TASK INSTRUCTIONS:
What is needed here is each entry reproduced exactly, without its pictures.

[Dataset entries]
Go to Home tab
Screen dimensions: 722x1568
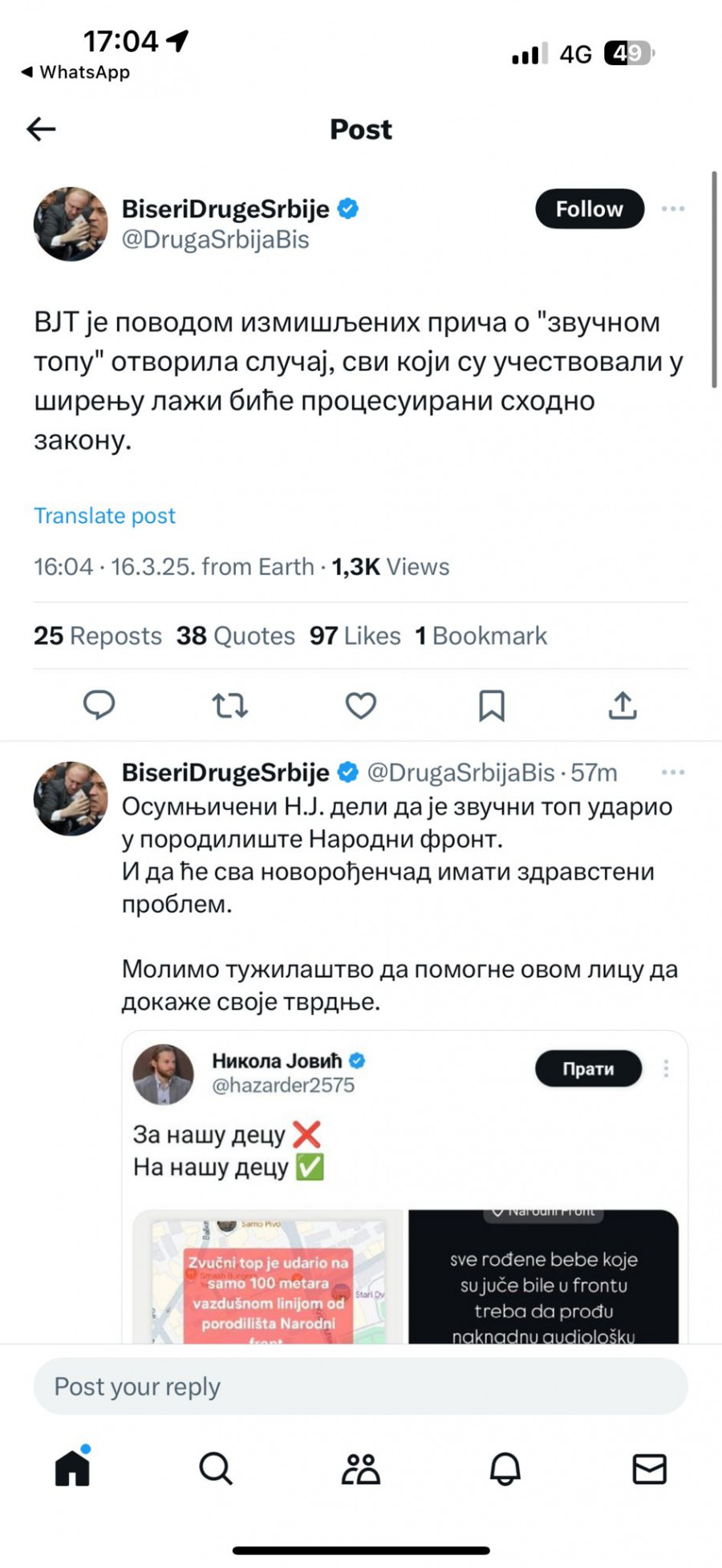pyautogui.click(x=72, y=1468)
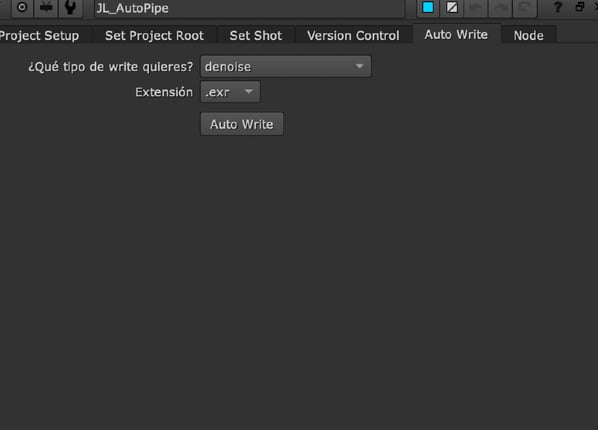The height and width of the screenshot is (430, 598).
Task: Select the Auto Write tab
Action: point(456,35)
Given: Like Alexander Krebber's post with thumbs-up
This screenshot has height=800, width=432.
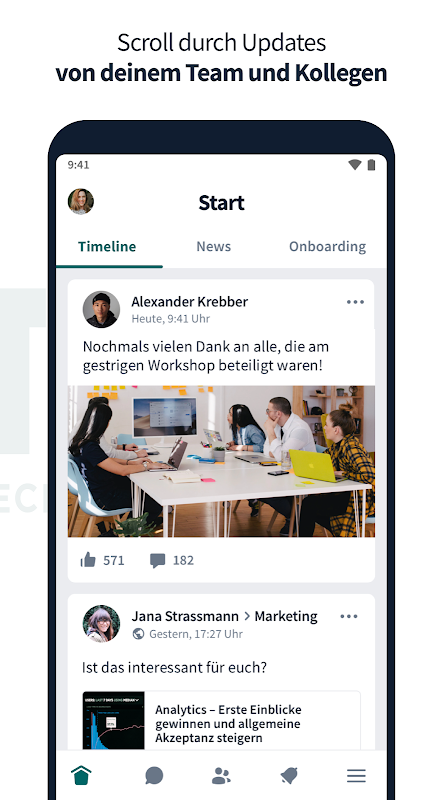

RESPONSE:
Go to Home tab
Screen dimensions: 722x1568
pyautogui.click(x=72, y=1468)
The height and width of the screenshot is (430, 598).
Task: Select the Auto Write tab
Action: point(456,35)
Given: Like Alexander Krebber's post with thumbs-up
This screenshot has height=800, width=432.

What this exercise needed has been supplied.